The friends we meet earlier in life might not have the same interests as you, but has anyone that of the fact that they might come from similar families? When you grow up in a specific area the classes, the politics, and the family dynamics are very similar. Could this influence if the person stays a close friend or not? Growing up in the same area you usually end up having similar memories and experiences. These are a few of the things that bond us to the friends that we meet earlier in life. If someone were to say to me, "Hey do you remember when we were all younger and would go to C.J. Barrymore's for our birthdays?", I would get really excited and we would have a common ground to talk about and bond over. These memories make the foundation for whether a friendship will develop and whether you will become good friends. Friends that we meet earlier in life are also the ones that see us grow the most. Not only do you see them grow physically, but mentally and emotionally as well. You get to see a person go from being an innocent kid to a nerdy teenager to a young adult. You truly do grow up together. If you can stay in contact with friends that you meet earlier in life they can be the most genuine friends you will have, they have experienced a lot more memories with you and hanging out with them isn't just going out to get food and going out for drinks.

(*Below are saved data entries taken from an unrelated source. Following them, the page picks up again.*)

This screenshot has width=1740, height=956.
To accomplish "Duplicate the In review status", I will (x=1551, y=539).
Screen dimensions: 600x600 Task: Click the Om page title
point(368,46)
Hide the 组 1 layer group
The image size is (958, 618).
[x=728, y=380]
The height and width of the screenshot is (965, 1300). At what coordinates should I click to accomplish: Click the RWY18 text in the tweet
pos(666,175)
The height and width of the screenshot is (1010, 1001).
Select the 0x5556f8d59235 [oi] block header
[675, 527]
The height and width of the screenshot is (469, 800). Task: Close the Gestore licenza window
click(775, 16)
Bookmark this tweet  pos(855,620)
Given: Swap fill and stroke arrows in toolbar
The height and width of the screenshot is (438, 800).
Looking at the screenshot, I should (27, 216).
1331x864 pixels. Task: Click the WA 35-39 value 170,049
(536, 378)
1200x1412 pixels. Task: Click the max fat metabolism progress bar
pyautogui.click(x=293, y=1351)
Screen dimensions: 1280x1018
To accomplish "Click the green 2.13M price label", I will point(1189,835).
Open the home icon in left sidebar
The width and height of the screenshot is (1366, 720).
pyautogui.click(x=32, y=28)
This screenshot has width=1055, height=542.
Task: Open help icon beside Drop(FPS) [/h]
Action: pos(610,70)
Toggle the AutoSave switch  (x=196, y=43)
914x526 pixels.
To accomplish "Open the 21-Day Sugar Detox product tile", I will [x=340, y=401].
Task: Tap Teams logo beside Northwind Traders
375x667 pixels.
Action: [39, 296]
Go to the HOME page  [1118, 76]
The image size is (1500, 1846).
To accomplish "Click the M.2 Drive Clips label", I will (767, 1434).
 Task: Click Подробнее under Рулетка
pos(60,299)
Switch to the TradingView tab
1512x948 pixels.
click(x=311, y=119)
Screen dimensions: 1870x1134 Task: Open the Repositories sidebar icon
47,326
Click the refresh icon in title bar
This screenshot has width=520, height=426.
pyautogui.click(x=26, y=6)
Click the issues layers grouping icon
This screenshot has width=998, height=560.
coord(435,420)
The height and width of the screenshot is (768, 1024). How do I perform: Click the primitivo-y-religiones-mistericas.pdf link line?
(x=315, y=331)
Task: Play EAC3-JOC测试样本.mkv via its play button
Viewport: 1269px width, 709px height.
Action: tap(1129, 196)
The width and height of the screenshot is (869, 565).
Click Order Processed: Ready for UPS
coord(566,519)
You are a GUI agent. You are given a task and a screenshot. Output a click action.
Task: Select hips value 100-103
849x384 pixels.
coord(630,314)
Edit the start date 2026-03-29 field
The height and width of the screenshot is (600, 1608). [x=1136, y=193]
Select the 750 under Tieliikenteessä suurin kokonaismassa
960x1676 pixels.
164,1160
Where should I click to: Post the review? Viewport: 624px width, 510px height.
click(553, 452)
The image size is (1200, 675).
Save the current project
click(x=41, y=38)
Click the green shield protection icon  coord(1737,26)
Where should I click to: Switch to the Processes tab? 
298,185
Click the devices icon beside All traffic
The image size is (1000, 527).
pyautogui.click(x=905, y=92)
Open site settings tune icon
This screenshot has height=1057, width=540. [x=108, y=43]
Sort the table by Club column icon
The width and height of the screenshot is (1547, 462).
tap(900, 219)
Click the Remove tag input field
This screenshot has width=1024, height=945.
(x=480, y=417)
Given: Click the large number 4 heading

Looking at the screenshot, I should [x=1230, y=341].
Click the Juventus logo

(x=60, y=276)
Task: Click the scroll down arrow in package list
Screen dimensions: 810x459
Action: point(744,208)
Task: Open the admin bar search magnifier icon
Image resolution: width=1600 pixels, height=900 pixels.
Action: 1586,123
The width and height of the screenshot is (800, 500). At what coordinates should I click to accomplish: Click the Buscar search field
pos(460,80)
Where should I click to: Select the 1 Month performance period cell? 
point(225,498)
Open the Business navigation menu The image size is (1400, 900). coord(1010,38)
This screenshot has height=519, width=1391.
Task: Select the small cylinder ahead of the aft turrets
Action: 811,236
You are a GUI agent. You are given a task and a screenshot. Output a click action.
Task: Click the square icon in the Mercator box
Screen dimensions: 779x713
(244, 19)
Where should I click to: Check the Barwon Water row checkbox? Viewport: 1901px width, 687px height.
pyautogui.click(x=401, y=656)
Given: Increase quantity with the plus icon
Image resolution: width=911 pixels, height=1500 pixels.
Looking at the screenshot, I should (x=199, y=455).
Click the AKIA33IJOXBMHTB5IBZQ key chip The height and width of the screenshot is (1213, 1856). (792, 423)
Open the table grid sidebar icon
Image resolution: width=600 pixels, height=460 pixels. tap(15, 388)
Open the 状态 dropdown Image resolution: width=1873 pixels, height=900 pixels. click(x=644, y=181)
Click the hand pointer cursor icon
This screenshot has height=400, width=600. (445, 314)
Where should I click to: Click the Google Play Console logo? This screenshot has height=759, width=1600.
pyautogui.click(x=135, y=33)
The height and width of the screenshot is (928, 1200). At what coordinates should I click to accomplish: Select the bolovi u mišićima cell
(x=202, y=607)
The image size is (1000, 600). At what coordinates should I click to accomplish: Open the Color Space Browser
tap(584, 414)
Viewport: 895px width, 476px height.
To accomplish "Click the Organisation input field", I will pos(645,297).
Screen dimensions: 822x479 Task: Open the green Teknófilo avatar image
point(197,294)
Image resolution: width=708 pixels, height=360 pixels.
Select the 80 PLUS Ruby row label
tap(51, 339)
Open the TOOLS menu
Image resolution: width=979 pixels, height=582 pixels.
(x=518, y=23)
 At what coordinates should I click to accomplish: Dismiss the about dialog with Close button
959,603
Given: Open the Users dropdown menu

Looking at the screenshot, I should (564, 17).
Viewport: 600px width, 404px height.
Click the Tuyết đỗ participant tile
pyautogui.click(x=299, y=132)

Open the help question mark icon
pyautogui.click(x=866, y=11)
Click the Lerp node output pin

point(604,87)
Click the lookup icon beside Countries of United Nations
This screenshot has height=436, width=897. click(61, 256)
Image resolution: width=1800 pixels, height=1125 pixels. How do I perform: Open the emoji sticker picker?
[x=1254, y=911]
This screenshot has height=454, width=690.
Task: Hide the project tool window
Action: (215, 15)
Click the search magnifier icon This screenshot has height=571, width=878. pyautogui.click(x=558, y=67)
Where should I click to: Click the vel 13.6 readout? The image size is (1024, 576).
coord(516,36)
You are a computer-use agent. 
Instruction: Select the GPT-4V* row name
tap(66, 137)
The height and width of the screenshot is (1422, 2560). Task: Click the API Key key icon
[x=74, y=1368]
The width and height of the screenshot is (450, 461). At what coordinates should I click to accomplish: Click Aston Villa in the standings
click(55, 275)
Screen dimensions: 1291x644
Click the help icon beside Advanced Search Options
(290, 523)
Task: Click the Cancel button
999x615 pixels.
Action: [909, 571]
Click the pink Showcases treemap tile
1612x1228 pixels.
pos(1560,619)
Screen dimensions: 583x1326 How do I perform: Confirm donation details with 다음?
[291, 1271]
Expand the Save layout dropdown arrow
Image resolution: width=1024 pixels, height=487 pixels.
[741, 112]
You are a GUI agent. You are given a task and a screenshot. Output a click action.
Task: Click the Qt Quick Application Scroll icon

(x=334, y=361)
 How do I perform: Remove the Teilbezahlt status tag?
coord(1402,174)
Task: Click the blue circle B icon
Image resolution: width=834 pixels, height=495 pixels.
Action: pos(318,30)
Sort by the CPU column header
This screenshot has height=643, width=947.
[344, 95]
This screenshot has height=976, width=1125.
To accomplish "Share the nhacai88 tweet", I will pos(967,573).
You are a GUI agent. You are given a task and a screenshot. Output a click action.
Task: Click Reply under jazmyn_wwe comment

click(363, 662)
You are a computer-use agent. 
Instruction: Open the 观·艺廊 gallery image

As you get older and you move away from where you grow up you get the opportunity to meet even more people. When you go away to school you meet people with all different backgrounds, socioeconomic statuses, and family backgrounds. This could be a good and a bad thing. You are able to meet people that are different than you, but still have some similarities. It can be good because you it opens you up to meeting thousands of people instead of hundreds. But is this really the best thing? Out of those thousand people what if you don't meet the people you are meant to be friends with? What if you are too different from them? Even though there are negatives there are definitely positives. As we get older life gets harder. We have to start paying for bills and other things and we realize that life isn't as easy as our parents always made it seem. College friends are at the same point in their lives as you are. You go through hard times with these people, you aren't just going through school and going through life you are experiencing people at the time that may be the hardest part of their life. Friends that you meet in college will do their very best to be there for you through everything even though they have a lot going on in their life. But there are also some friends that won't be there when you need them. Some friends will just be the people that you go out with. I would much rather have a friend that I can do than just drink with. With your friends you should be able to make memories with them, not just going out together. As we get older our friends definitely change.
Both friends that we meet, the ones we meet when we are young and the ones we meet later in life are both very important to us in our lives. But which ones actually stay in our lives? They say the friends you meet in college are the ones that you will be friends with for life. But I don't think this is true for everyone. I was lucky enough yo meet my best friend in 8th grade. I think she will be the person that I will be friends with for life. Does that make any of my other friends less important? No. It just makes them different. Having a good friendship and to have a "best friend" takes time.